A simple voltage vs time plot. Hand drawn is fine.
 

WBahn

Joined Mar 31, 2012
26,303
You can spec the output voltage or you can spec the output current. In general you can't do both unless you have another part of the circuit that is controlling it to that operating point.

Please be a little more specific about what you want.

For instance: I want the output voltage to be x.xxV 99% of the time and I want it to be y.yyV 1% of the time.

Under what conditions will the output current need to be 3.5mA and what is being driven?
 

jpanhalt

Joined Jan 18, 2008
10,518
Do you you have stable operation at 99% duty cycle? An older application note (AN170) states that the usable range is only up to 95% I would be sure to check that outwith an oscilloscope and not rely on just the calculations. The formula for calculation duty cycle in the LM555 datasheet is:
upload_2015-1-20_1-18-58.png

Where R1 = Ra and R2 = Rb
This online calculator (http://web.udl.es/usuaris/p7806757/555-calculadora/555 Calculator.htm) predicts a duty cycle of 91 to 92%.

Supplied material>
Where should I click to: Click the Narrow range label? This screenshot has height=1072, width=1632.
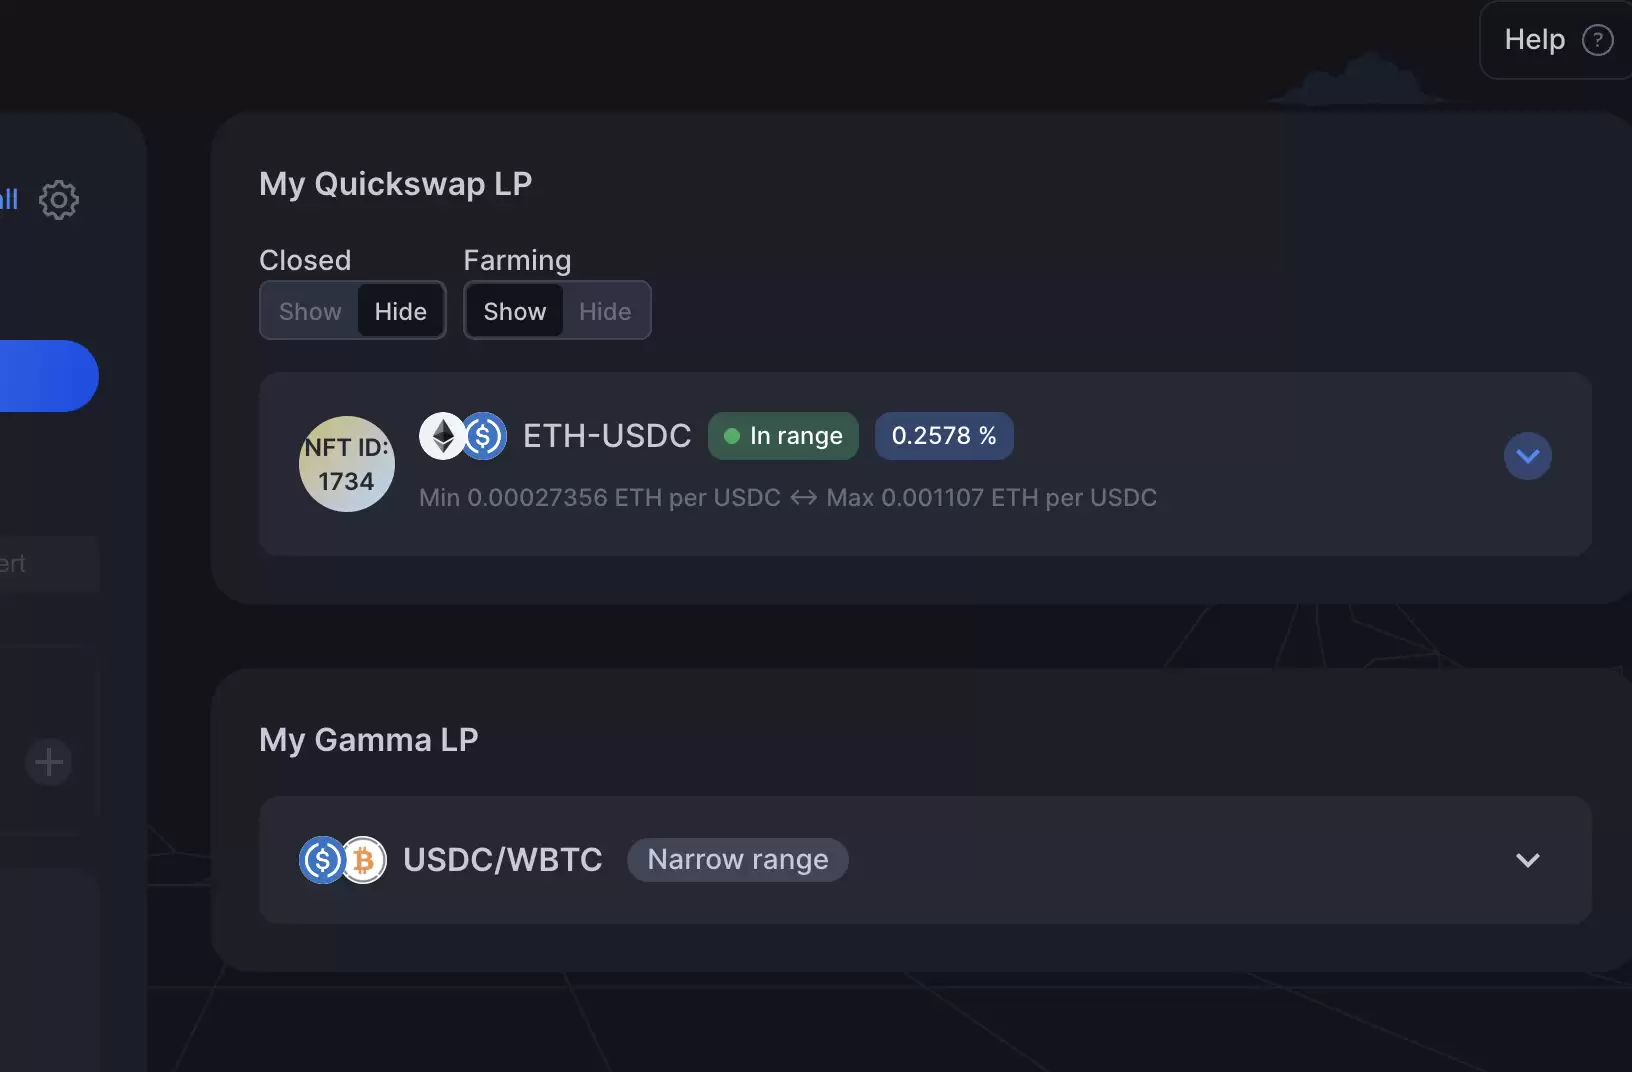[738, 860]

* * *

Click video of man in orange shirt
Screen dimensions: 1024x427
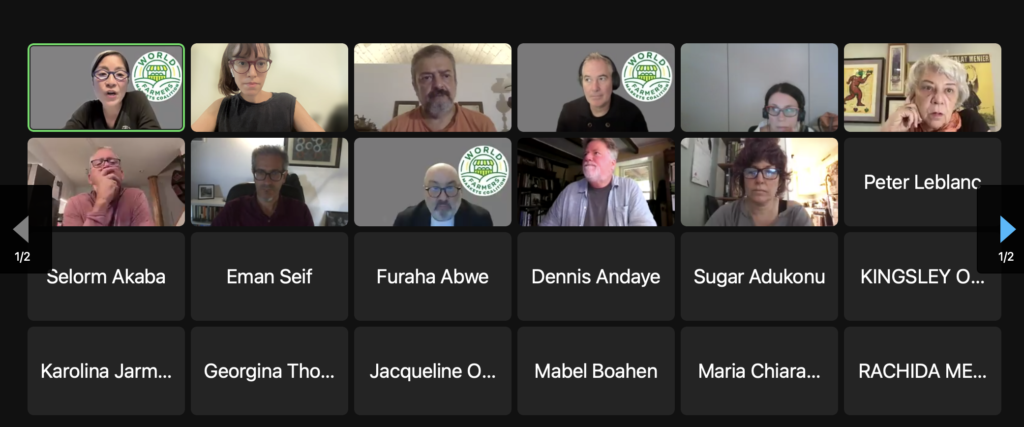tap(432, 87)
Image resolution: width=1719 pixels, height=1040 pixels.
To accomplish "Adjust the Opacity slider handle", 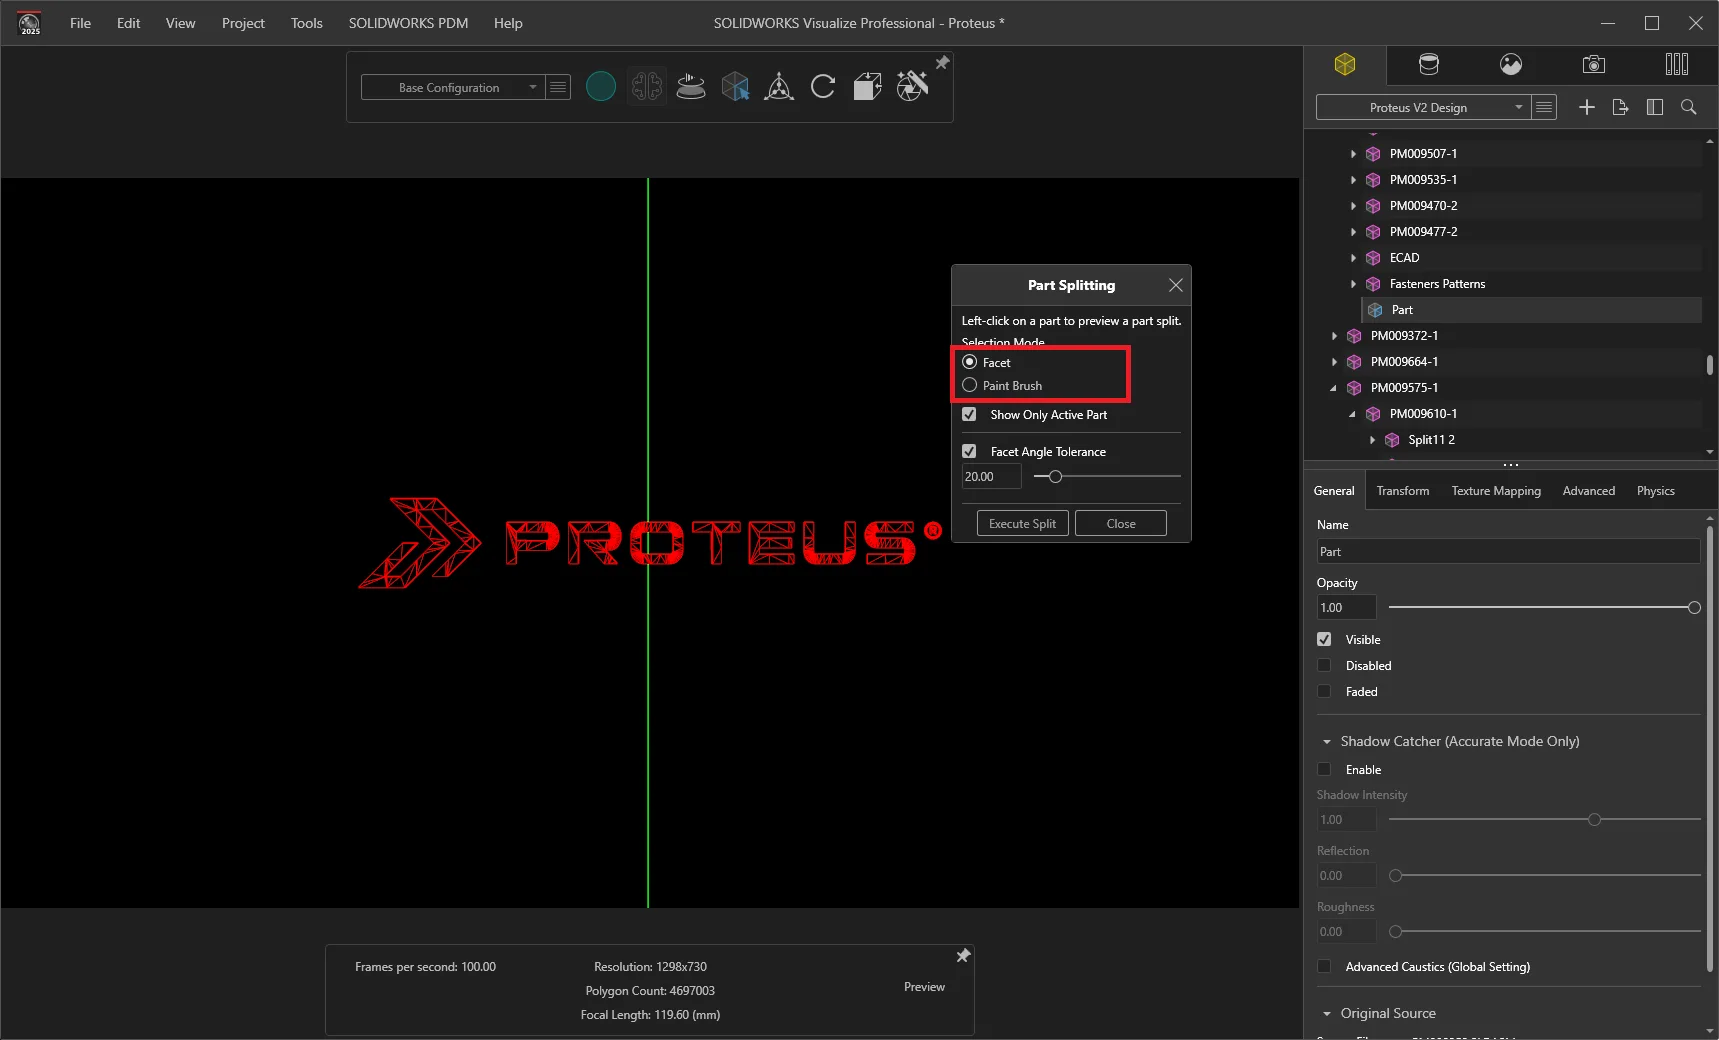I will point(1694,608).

--

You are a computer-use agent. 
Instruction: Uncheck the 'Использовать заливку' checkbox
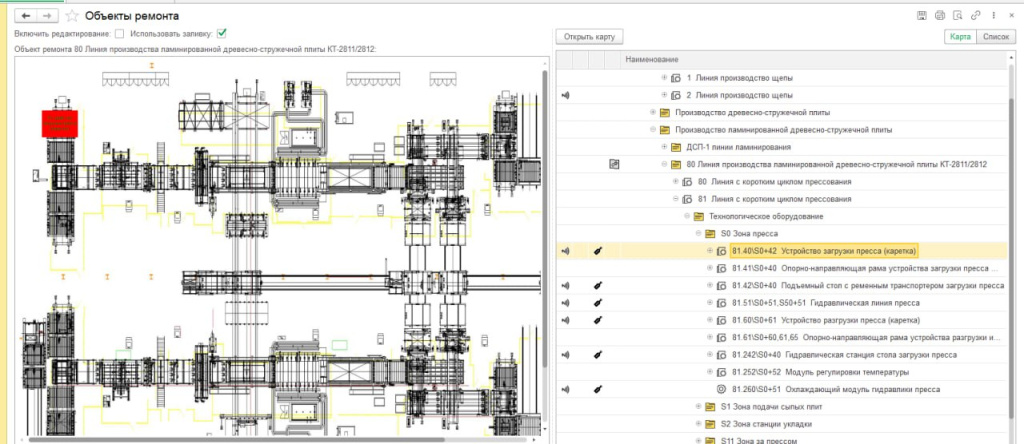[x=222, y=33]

Requirement 1> Reproduce the 555 timer thread from "Joined Mar 31, 2012" up to and including "of the time.".
Requirement 2> Write the next part of the 555 timer thread, picking up after its final sentence.
The items were taken from a separate source.

Task output 1>
Joined Mar 31, 2012
26,303
You can spec the output voltage or you can spec the output current. In general you can't do both unless you have another part of the circuit that is controlling it to that operating point.

Please be a little more specific about what you want.

For instance: I want the output voltage to be x.xxV 99% of the time and I want it to be y.yyV 1% of the time.

Task output 2>
John
 

Alec_t

Joined Sep 17, 2013
11,745
1% of a 10Hz signal is a pulse of 1ms duration. So if you really need that resolution you might be better off using one 555 configured as an astable to generate a 10Hz signal of arbitrary duty cycle, use that signal to trigger another 555 configured as a 1ms monostable, and invert the output of the second 555 if necessary (depending on what you intend to drive ).
 

ScottWang

Joined Aug 23, 2012
6,963
If you wish to output 100% duty cycle then you just need a switch switching to output from +Vcc.
When the voltage increasing then you also increasing the resistor that it will keep the current not increasing.
 

WBahn

Joined Mar 31, 2012
26,303
If you wish to output 100% duty cycle then you just need a switch switching to output from +Vcc.
When the voltage increasing then you also increasing the resistor that it will keep the current not increasing.
But he DOESN'T want 100% duty cycle, he wants 99% duty cycle. He wants a 100% offset, whatever that means specifically.

Fuji: A sketch would sure help!
 

ScottWang

Joined Aug 23, 2012
6,963
But he DOESN'T want 100% duty cycle, he wants 99% duty cycle. He wants a 100% offset, whatever that means specifically.

Fuji: A sketch would sure help!
His description wasn't clearly as you said those -- For instance: I want the output voltage to be x.xxV 99% of the time and I want it to be y.yyV 1% of the time.

No specific question there is no correct answer.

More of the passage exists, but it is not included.